Last week marked the anniversary of the death of Thomas Besley, a boy who shall remain forever seventeen years old. There was a poignancy in encountering his grave in a country churchyard.
One can stand on a hilltop at the Somme and see cemeteries stretching in a dotted line as far as one can see. One can drive through the flatlands of Flanders and encounter cemeteries in unexpected places. One can visit the memorials at Thiepval and the Menin Gate and Tyne Cot and countless other places and count tens and tens of thousands of names. One can visit Notre Dame de Lorette and scan the names of the 579,606 men of all sides who died in the region of Nord-Pas-de-Calais between 1914 and 1918. One can contemplate five and six and seven figure numbers, and then a moment comes when a single grave can come with a jolt.
The church of Saint Andrew in the Somerset town of Wiveliscombe is built in the red stone of the surrounding countryside, a deep red that contrasts sharply with the new green spring growth of the churchyard.
A sign at the gate placed by the War Graves Commission says that the cemetery contains Commonwealth War Graves. The CWGC headstones are readily identifiable, one stands against the graveyard wall near the west door of the church, over looked by the imposing tower. The inscription on Thomas Besley’s grave is sparse:
1800 PRIVATE
T.BESLEY
SOMERSET LIGHT INFANTRY
16TH FEBRUARY 1917 AGE 17
The Commonwealth War Graves Commission website says that Thomas Besley served in the 3rd/5th Battalion of the Somerset Light Infantry and that he was son of Steve and Fanny Besley, of Holelake, Wellington and was born at Wiveliscombe. No details are given of the circumstances of his death.

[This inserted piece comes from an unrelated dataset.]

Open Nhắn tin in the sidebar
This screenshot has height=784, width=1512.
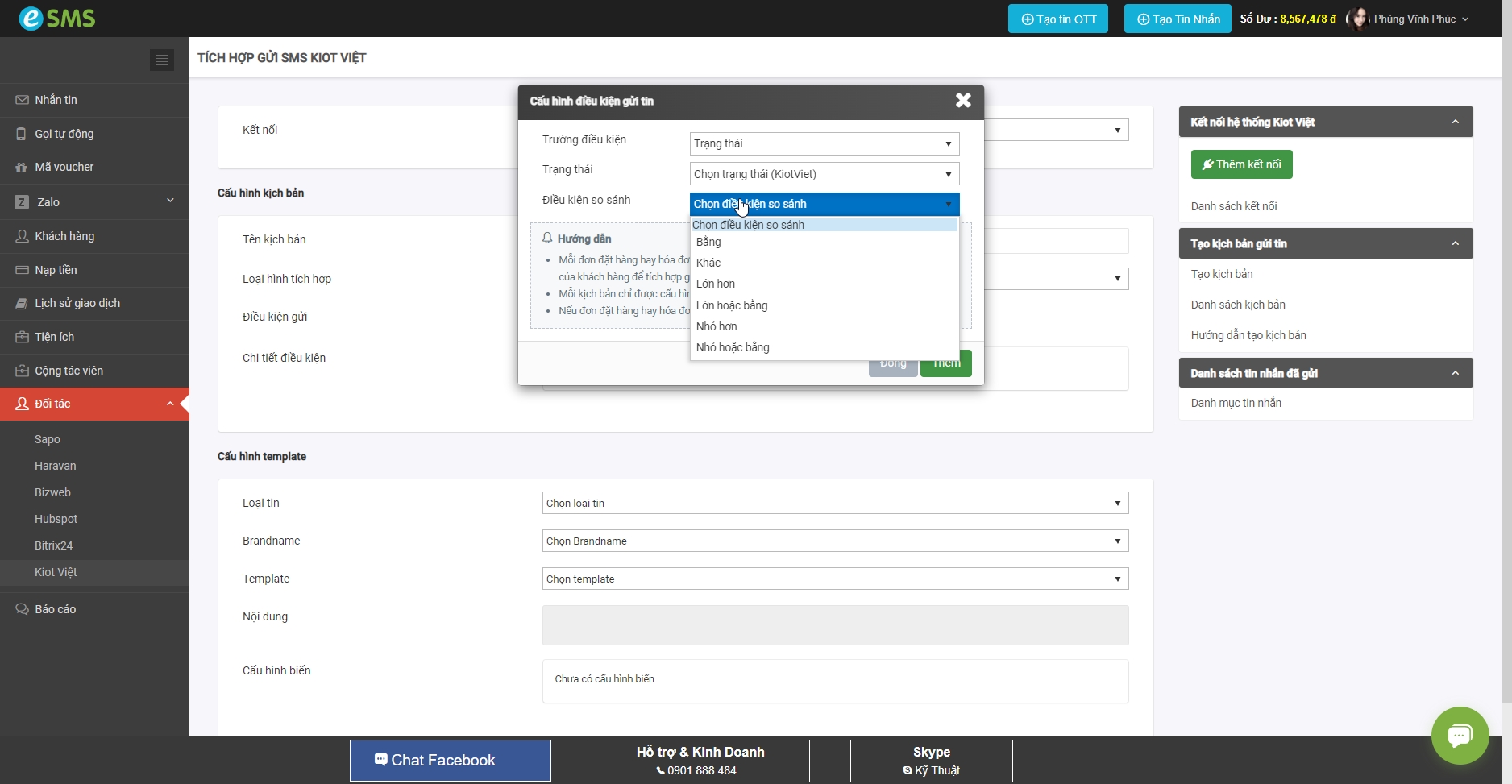pyautogui.click(x=56, y=100)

Thomas Besley’s headstone has the standard inscription provided by the Commission, any additional lettering would have been at the expense of his family; perhaps they were content with the form of words provided, perhaps they felt that being expected to pay for additional lettering only added to the pain.
There seemed a painful incongruity in the intrusion of the reality of the Great War into the tranquility of a country churchyard.
Thomas Besley was seventeen years old. Thomas Besley should not have been in the army, the minimum age for military service was eighteen. He must have falsified his age in order to enlist, no doubt in the company of others who similarly misrepresented their ages. Had he waited for conscription, waited to be called up, his papers would not have arrived until he was eighteen and he may have lived to a ripe old age.